Brassant des éléments d’A Tombeau ouvert, Au-delà du réel, Cronenberg et une atmosphère fantastique déphasée évoquant le spleen blafard des premiers Shyamalan, Synchronic fascine en partie par son refus de se cantonner aux limites d’un genre identifiable. Polar macabre, film d’horreur, science-fiction décomplexée, drame existentiel ? Accrochés à un premier degré aussi rafraîchissant que problématique (la justification scientifique des voyages temporels, puisque c’est de cela qu’il s’agit, est farfelue, sans parler du côté approximatif des reconstitutions historiques ou des tentatives de blagues pas convaincues), Moorhead et Benson déroulent un chapelet d’idées qui pourrait alimenter une série complète, plutôt qu’un seul film d’à peine deux heures. Dénote notamment à nouveau cette envie d’adapter le rythme du montage aux personnages plutôt que de suivre un cahier des charges imposant un rebondissement toutes les cinq minutes, ce qui rend Synchronic imprévisible et stimule la curiosité. Steve et Dennis ont beau vivre dans un présent quasi irréel, le film se donne le temps de le rendre tangible, de les faire respirer, quitte à désamorcer l’impact émotionnel vers lequel se dirige tout droit le récit – et à rendre frustrantes les incursions, systématiquement angoissantes, dans un passé proche ou lointain.
Passé décomposé
Constamment à contretemps, préférant les fulgurances visuelles et trucages fugaces à la démonstration de force (c’est l’héritage d’un cinéma débrouillard qui mise aussi sur les idées et la suggestion), Synchronic devient plus prévisible lorsque la quête de Steve, à laquelle Dennis finit par être émotionnellement attaché, le place sur des rails plus confortables. Cela n’empêche pas la mise en scène d’être toujours imaginative et en éveil, en jouant sur des raccords expressifs, de longs plans élégants et une BO planante.
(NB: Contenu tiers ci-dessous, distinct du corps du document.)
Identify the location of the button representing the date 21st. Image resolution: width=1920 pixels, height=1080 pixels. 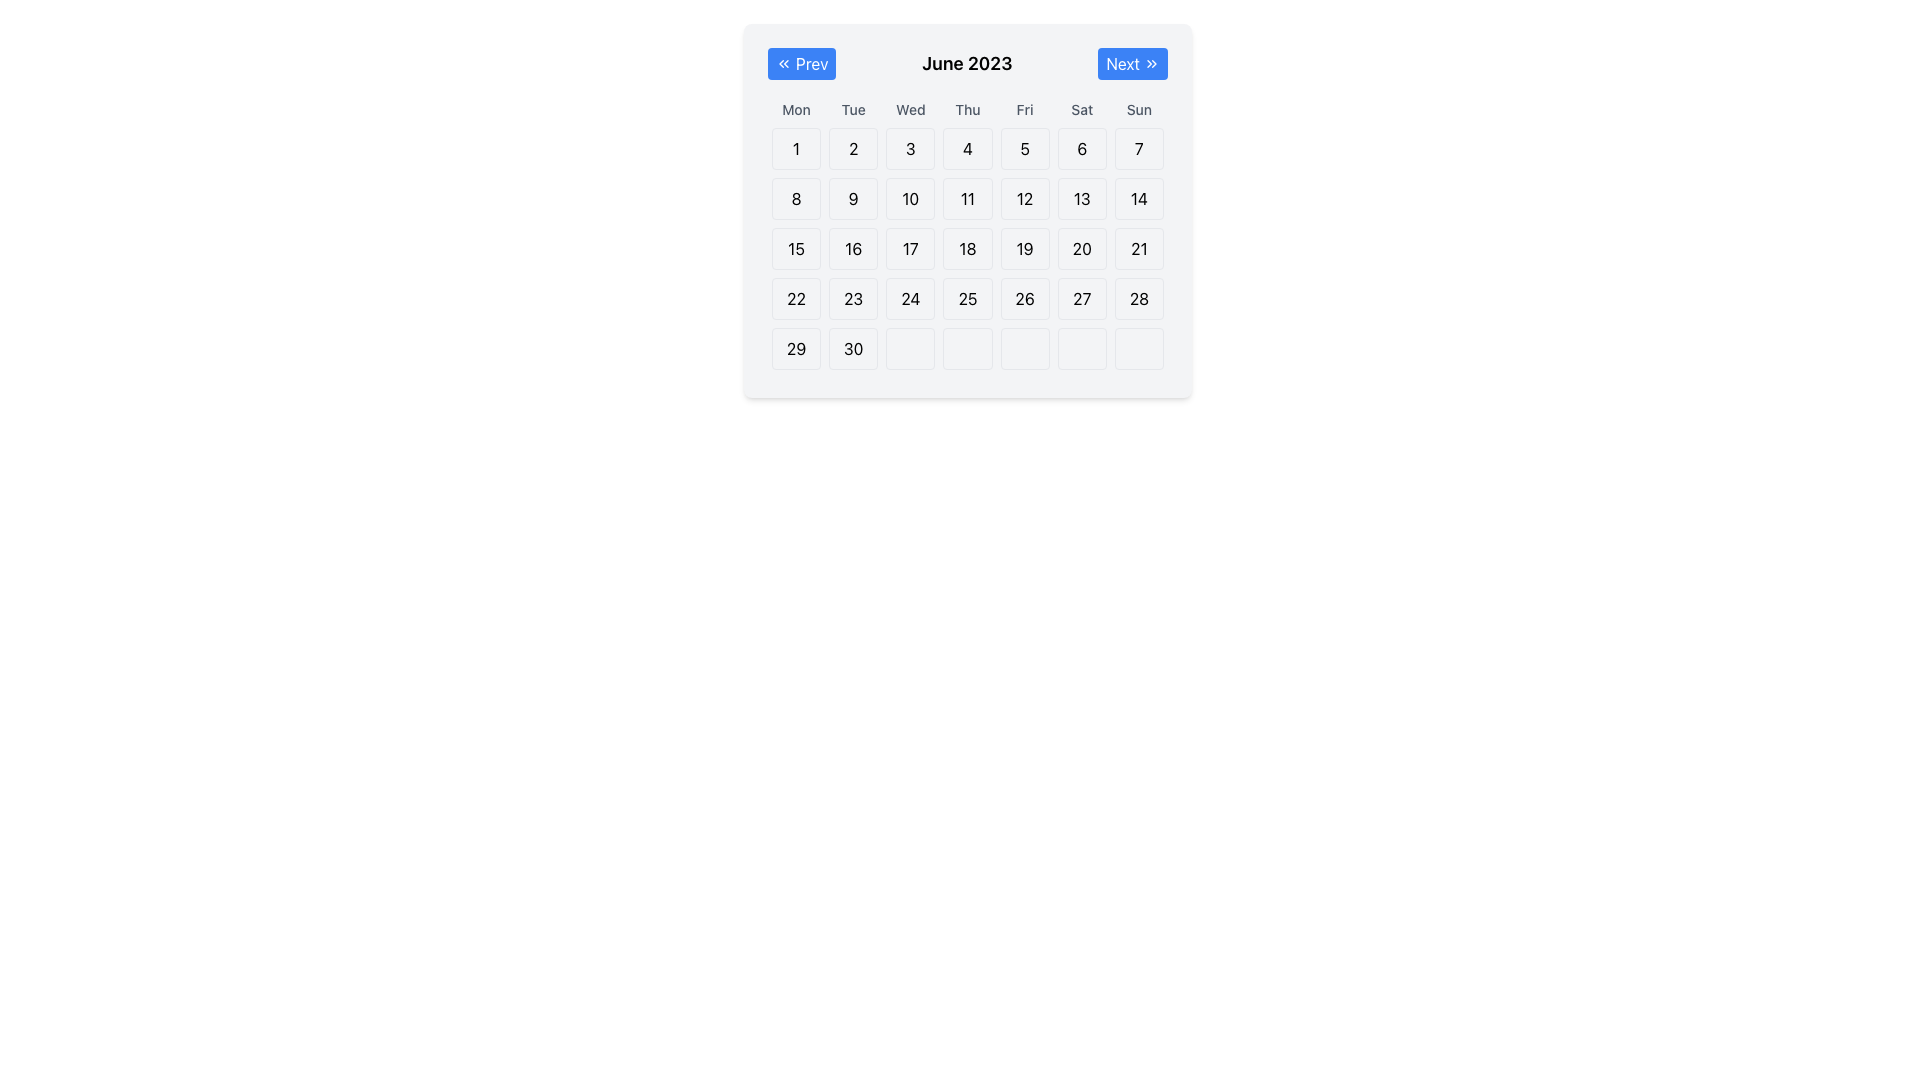
(1139, 248).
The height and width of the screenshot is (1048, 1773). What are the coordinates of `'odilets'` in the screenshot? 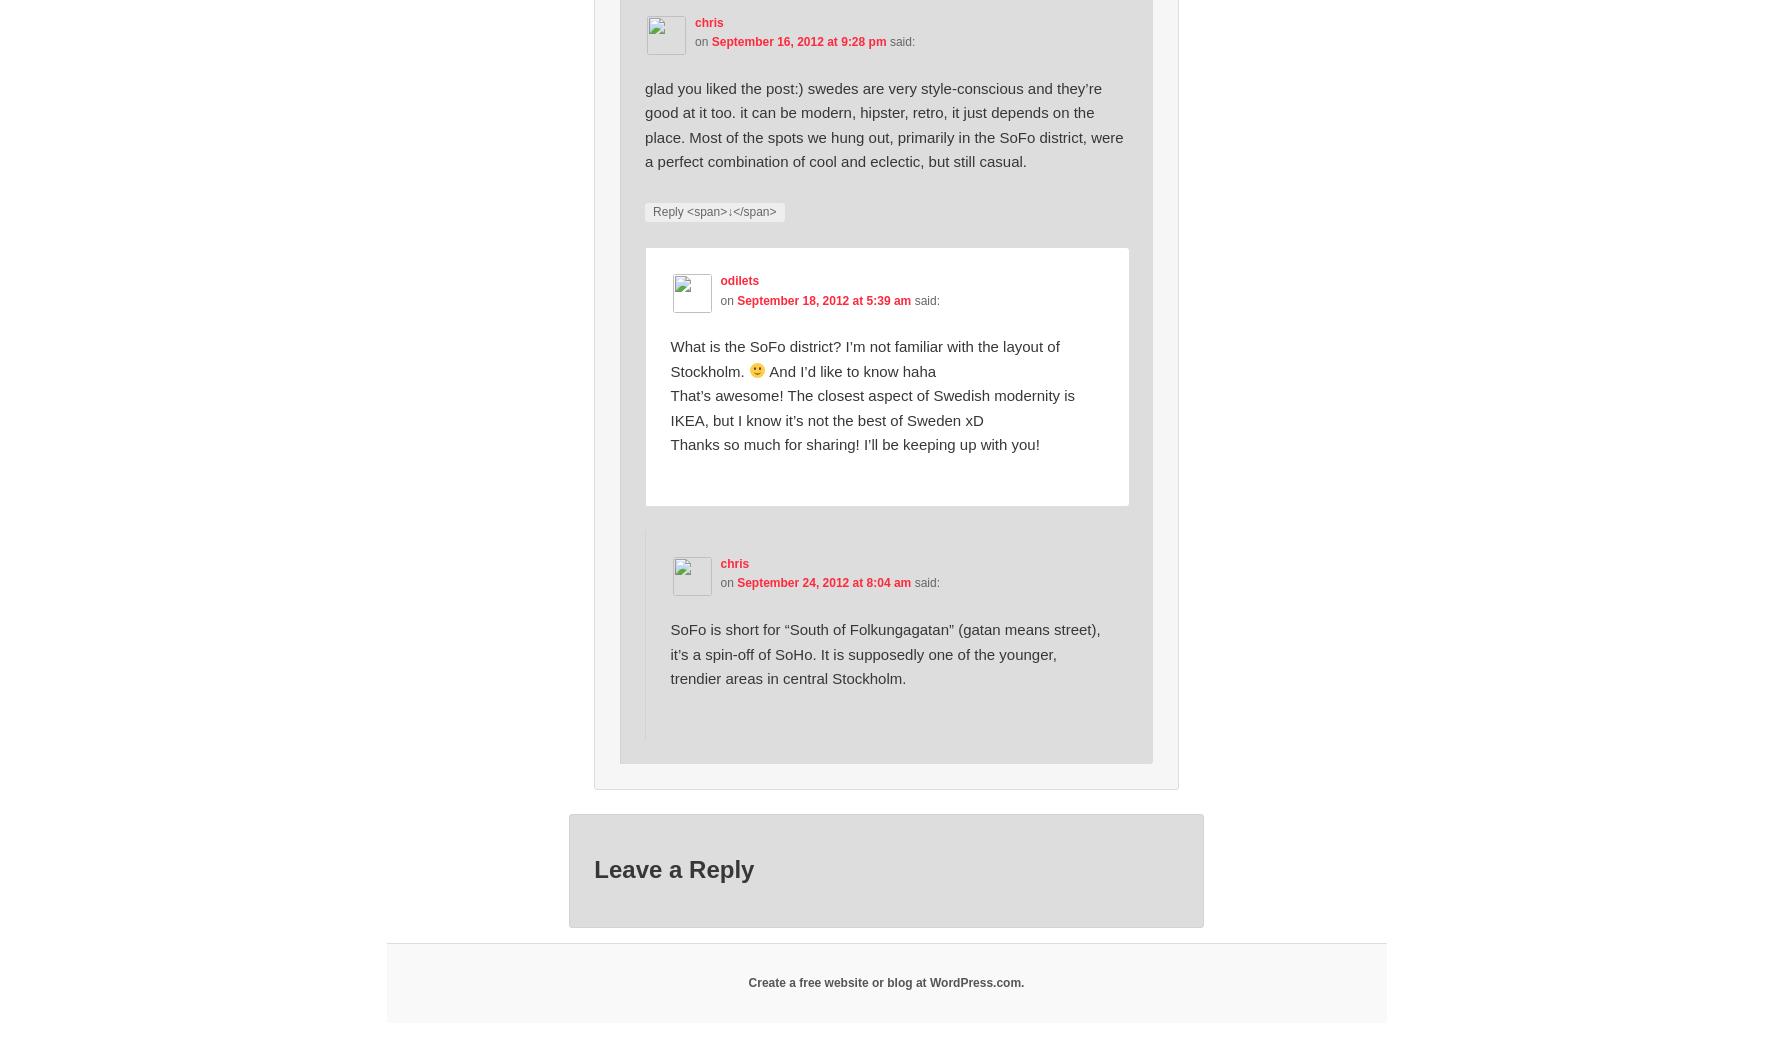 It's located at (739, 279).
Elle donne vie à cette odyssée aussi intimiste qu’hallucinée, qui nous enjoint de profiter du moment présent plutôt que de se morfondre dans un passé en forme d’impasse, quand bien même notre époque n’incite pas à l’espoir. L’implication de Mackie et Dornan, en rupture de gros films de studio et qui défendent avec un flegme fatigué l’alchimie entre deux potes en attente d’un électrochoc salvateur, y est aussi pour beaucoup. Comme un symbole, c’est grâce à l’arrivée de vraies vedettes hollywoodiennes dans leur monde que Moorhead et Benson ont changé de dimension : ils ont notamment intégré l’écurie Marvel pour les besoins de la série Disney+ Moon Knight, elle aussi versée dans les trips cosmiques.